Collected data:
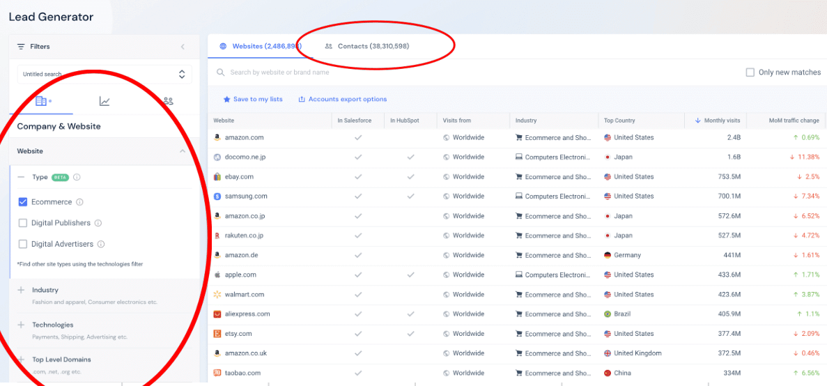The image size is (827, 386).
Task: Click the info icon beside Digital Advertisers
Action: (x=101, y=244)
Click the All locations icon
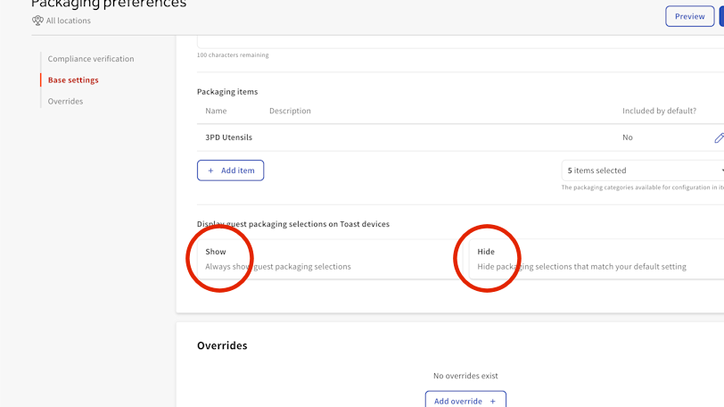Image resolution: width=724 pixels, height=407 pixels. pos(37,21)
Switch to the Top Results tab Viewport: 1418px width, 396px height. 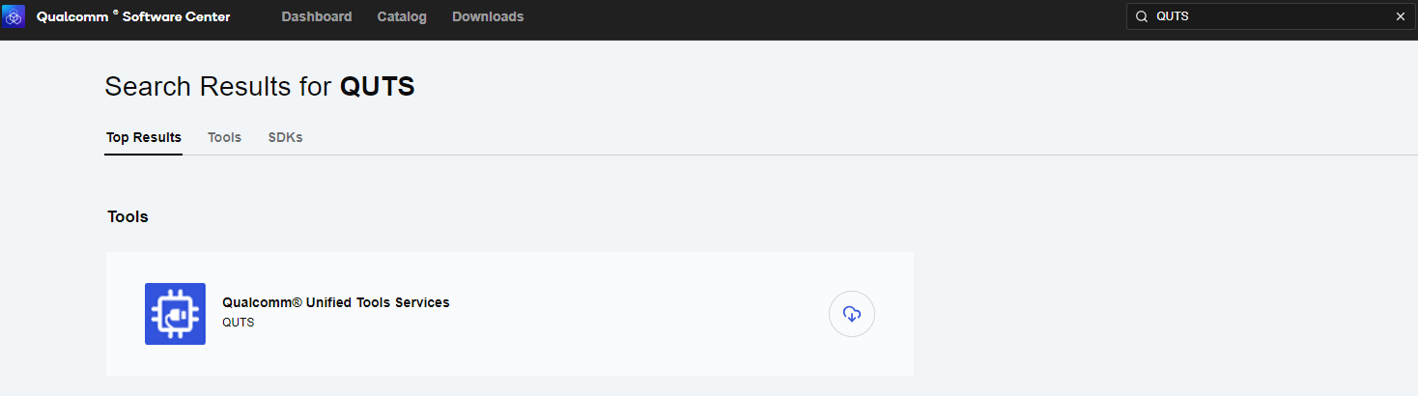[x=144, y=137]
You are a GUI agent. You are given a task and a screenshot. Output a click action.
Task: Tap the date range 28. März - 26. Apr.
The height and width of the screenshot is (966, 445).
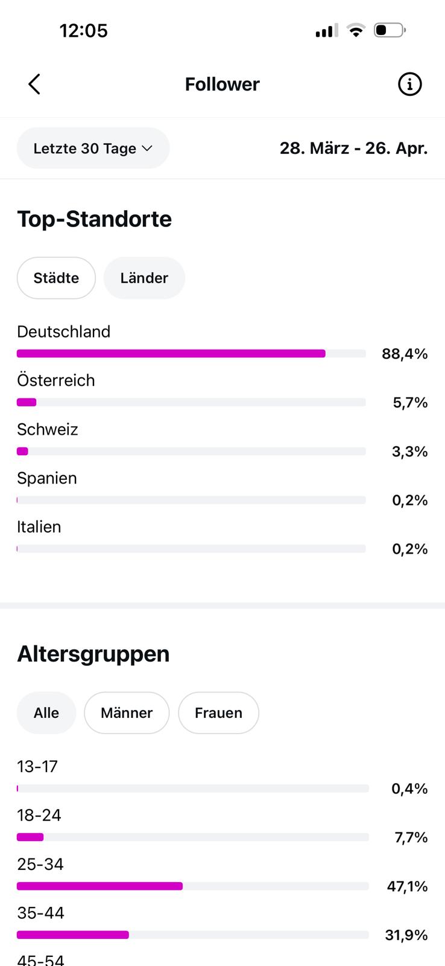coord(353,149)
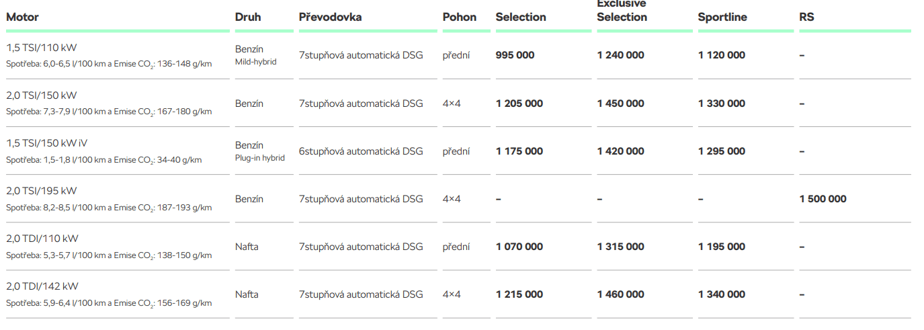Viewport: 924px width, 330px height.
Task: Click the "6stupňová automatická DSG" gearbox text
Action: (361, 151)
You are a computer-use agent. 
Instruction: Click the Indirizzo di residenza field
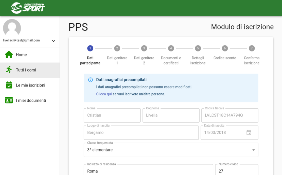(148, 171)
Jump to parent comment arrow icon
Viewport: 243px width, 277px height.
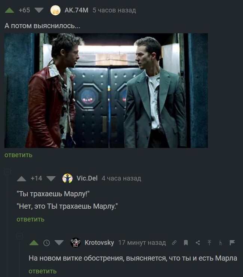pos(209,243)
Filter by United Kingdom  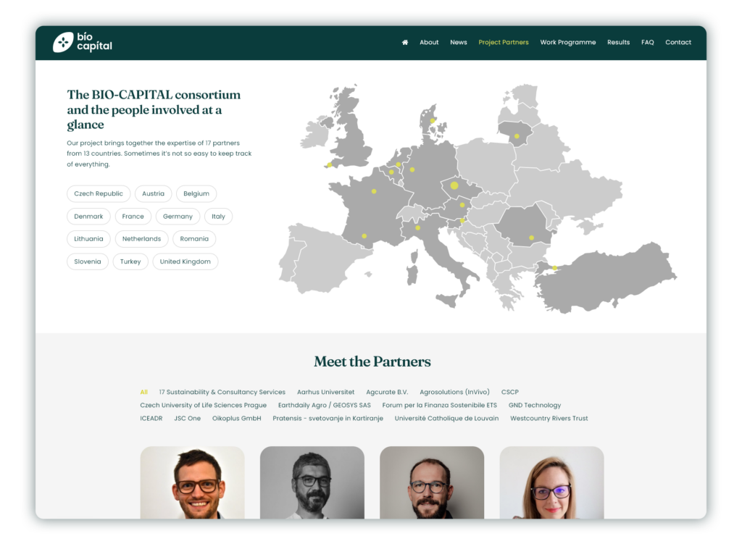pos(185,261)
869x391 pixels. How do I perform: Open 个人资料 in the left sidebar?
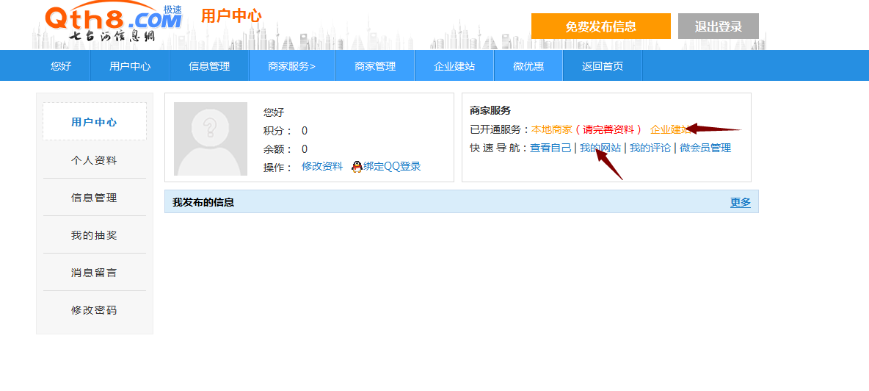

Exercise instructions: Only the number is wanted: how many lines of the data contain the word "agent"?

Answer to this problem: 2